The heat came on today
November is a month where we are supposed to find ways to be grateful about our lives. This morning, I heard the heat come on and I was grateful. I have been in places in my life where I didn't have the luxury of having heat. I have been in places in my life in constant fear that the heat would be shut off. I have been in places in my life where something as simple as hearing the heat come on, and feeling the comfort of warmth in our home, was something far off and not anything I would think would be true for me.
One of the many beauty's of being in recovery from a substance use disorder and having lived a very different life, being grateful is pretty normal for me. The feeling of gratefulness for the heat coming on is commonplace. There are times, like right now in this moment, where I am very grateful for what I am able to do right now. The mere fact that I have the resources to type this is something I am very grateful for.
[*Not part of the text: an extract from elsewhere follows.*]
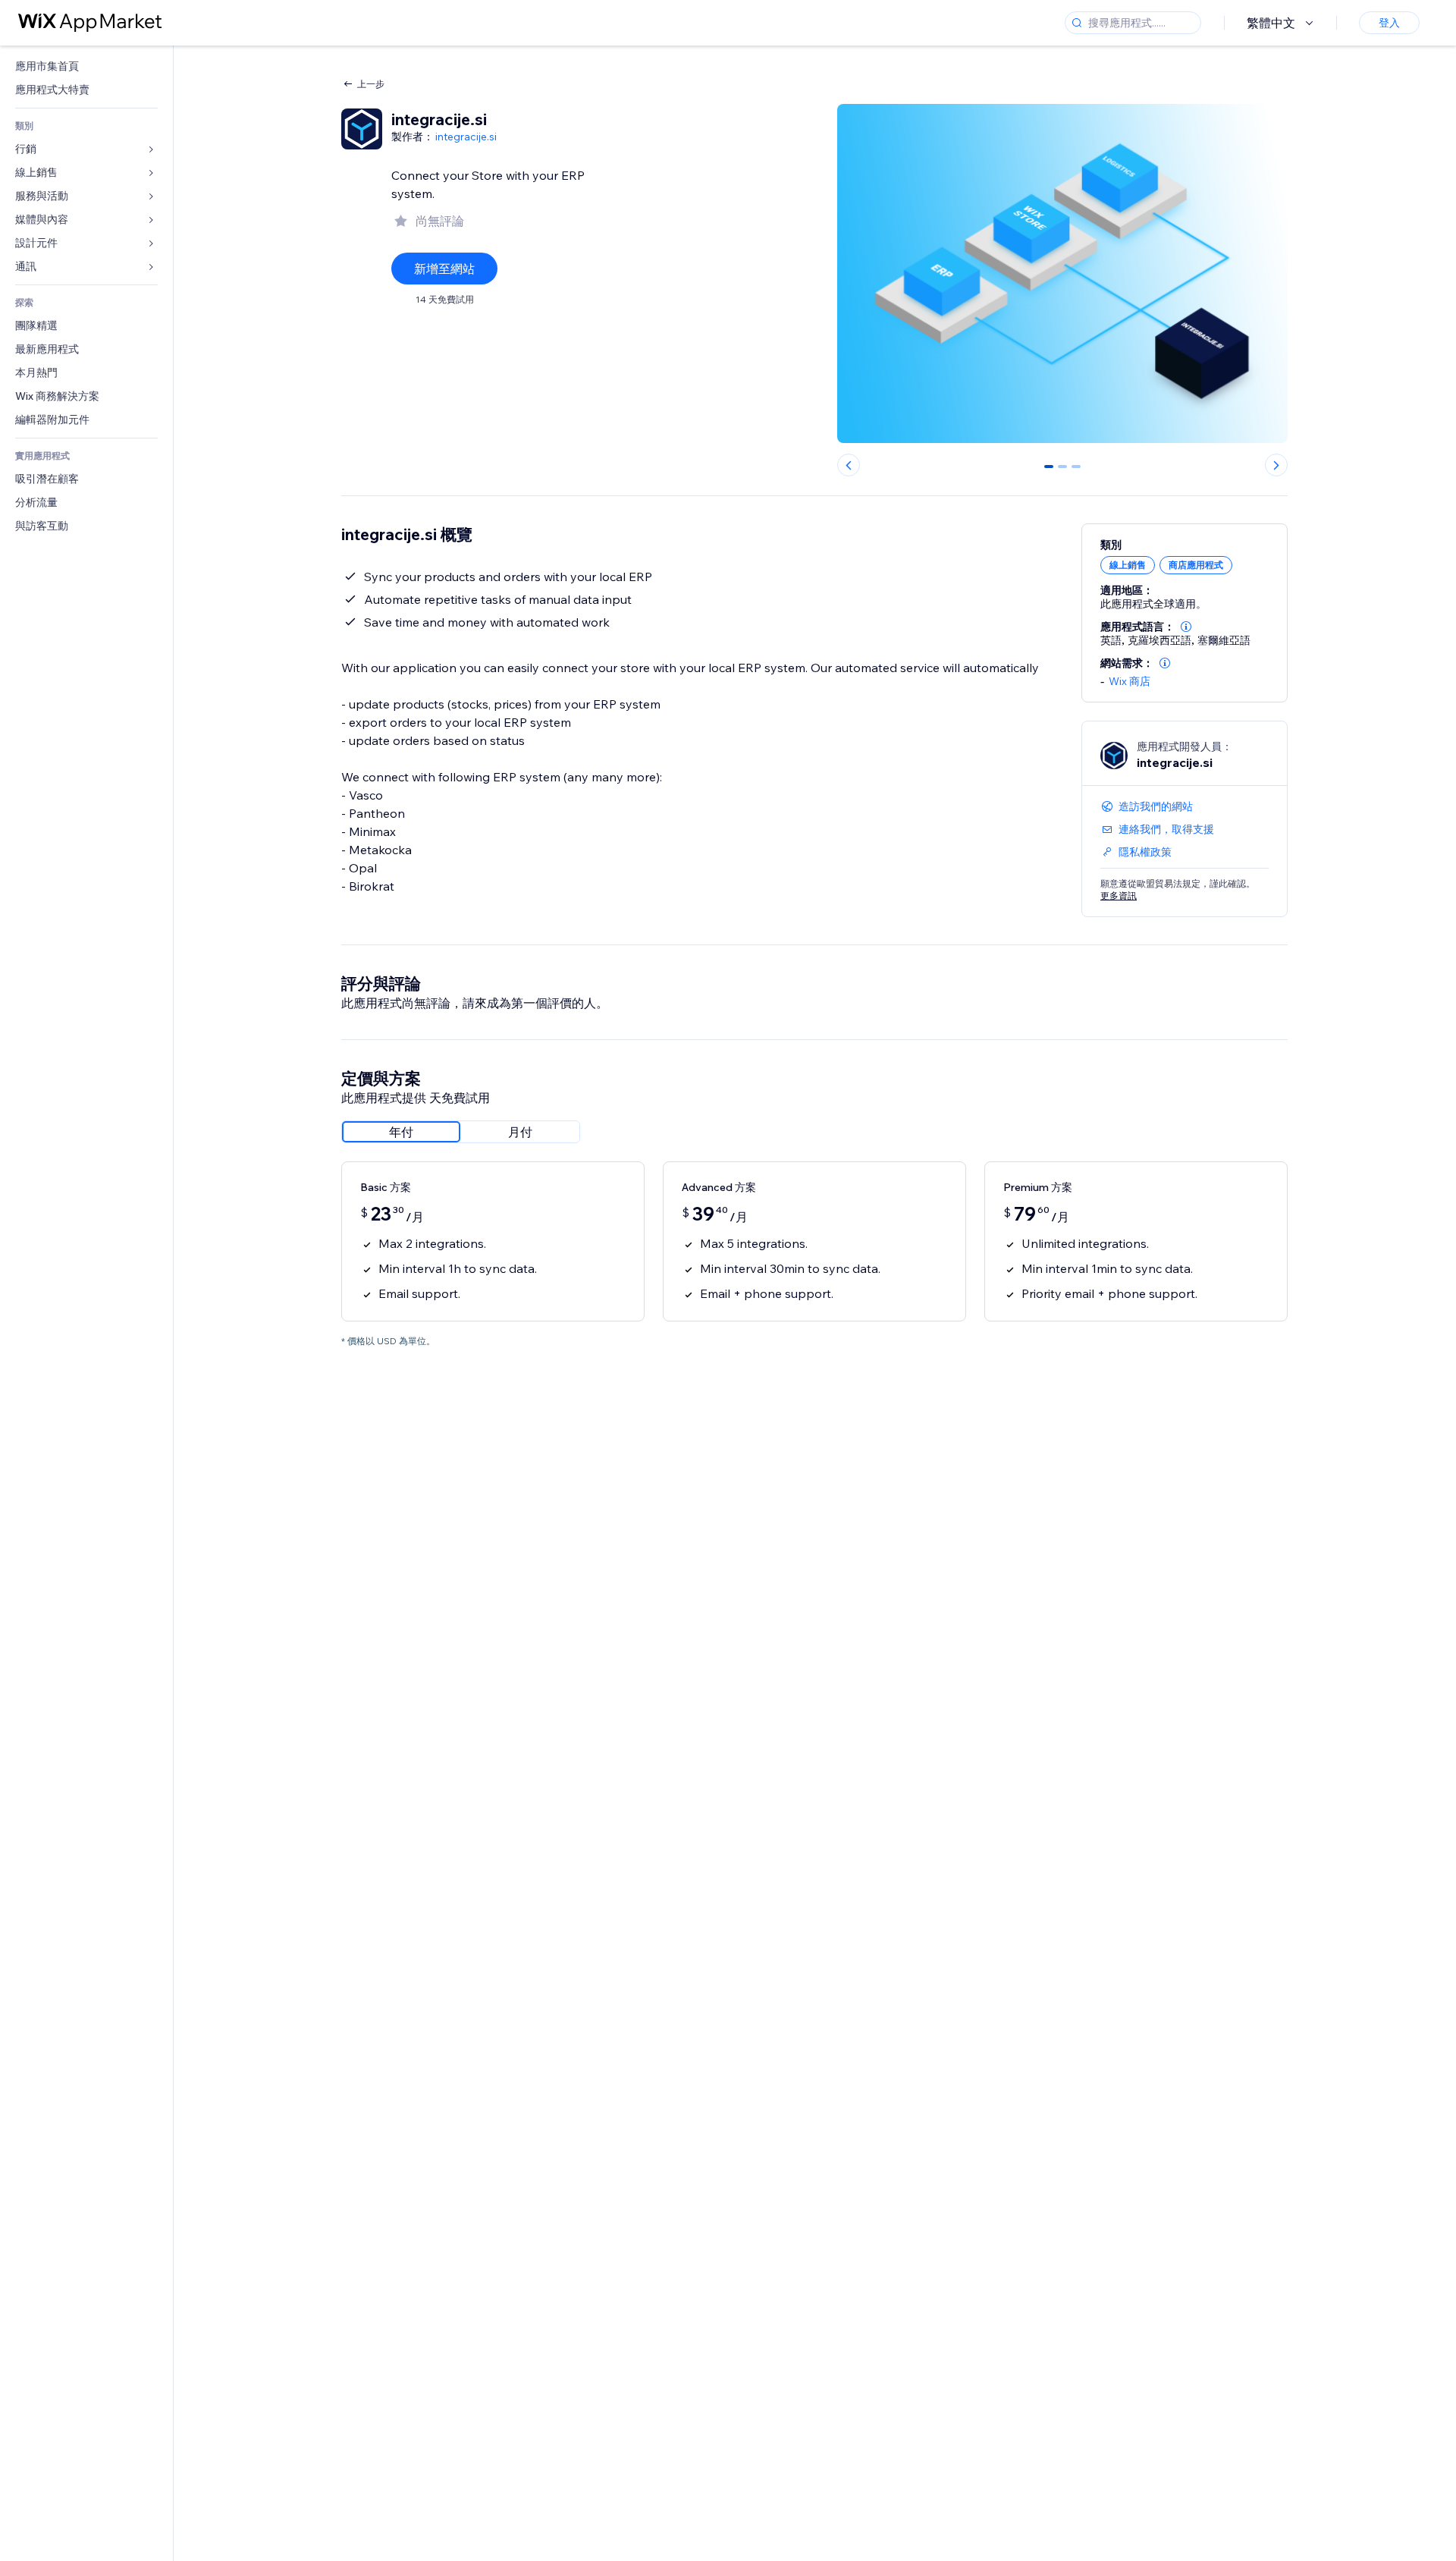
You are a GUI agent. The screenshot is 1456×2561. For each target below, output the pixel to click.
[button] (1186, 626)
I have a home....not just any home, a nice home. It's not anything crazy fancy, we don't really want that. Yet, our home is inviting and comfortable. I think frequently about how amazing a home we have and how lucky I feel to have a home to call my own. Katrina and I are 100% in sync with the desire to have our home be a comfortable and inviting place.
A computer and access to the internet to do all I do in my world. I remember well not having a computer or access to the internet. Or, in some spots, having a computer that barely functioned, and, having to go month to month hoping I would have the mean to pay for internet access. In instances, having to borrow to keep it going. Without the help of many I would not be in the position I am today with something as simple as a laptop and consistent access to the internet. This might seem simplistic, but 2020 has truly shown how our society needs access to the internet for everything. I am grateful this isn't something I have to worry about in my life. I know there are many who do.
I have income to support these simple things. Fortunate for our home we haven't lost our main sources of income in 2020. I know many have. I know many have suffered greatly with the loss of their needed financial means just to get by in life. We are truly fortunate in this regard. For us, we have been able to walk through all 2020 has thrown at the world and we are still ok financially.
2020 has given me pause to be grateful for a lot. I am most grateful for the people in my world that I get to interact with. I have a core group of friends who I have stayed connected with throughout the year. Without these relationships I know I wouldn't be sitting here typing how grateful I am for the simple things in life. I have struggled in 2020, as I am sure we all have. In times of struggle I have managed with the support of friends and family. That is truly what I am most grateful for in my life on a continual basis. Those relationships I have that I know I can lean on in time of need.
Today, I am grateful that I have the simple things in life. Those things I have not had in a not so distant past that I don't worry much about now.